- **EXERCISE INSTRUCTIONS**
a – Summarize the episode notes on toilet brush Christmas trees below in two sentences.
b – In the episode notes on toilet brush Christmas trees below, what does the featured technology prevent?

- **TEXT**
========================================
Ep 187: Toilet Brush Christmas Trees
The Toilet Brushes that Gave us Christmas Fakes
The halls are decked, the peppermint drinks are flowing, and the seasonal gastrointestinal distress has begun.
But this year, instead of covering Catalonian pooping logs or reindeer on psychedelic mushroom pee, we’re talking technology — specifically, the kind of technology that prevents your living room from turning into a flaming pile of yuletide regret.
Yes, friends:
Today we unwrap the sparkling, bristly history of the toilet brush Christmas tree.
When Is a Tree Actually a Christmas Tree?
People like to argue about the origins of the Christmas tree, and most of those arguments are wrong.
Egyptians decorated greenery?
Romans hung stuff on trees?
Celts honored evergreens at solstice?
Cool, but unless they were doing it for Christmas, they were not Christmas trees.
========================================
- **GIVEN INFORMATION**
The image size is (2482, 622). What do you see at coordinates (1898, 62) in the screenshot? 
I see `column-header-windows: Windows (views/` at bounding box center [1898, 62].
========================================
- **ANSWERS FOR THE TASKS**
a – This episode turns from holiday oddities such as Catalonian pooping logs to the history of the toilet brush Christmas tree, a technology that keeps a living room from becoming a flaming pile of yuletide regret. It also holds that most arguments about the Christmas tree's origins are wrong, since Egyptian, Roman, and Celtic uses of greenery were not Christmas trees unless done for Christmas.

b – It prevents your living room from turning into a flaming pile of yuletide regret.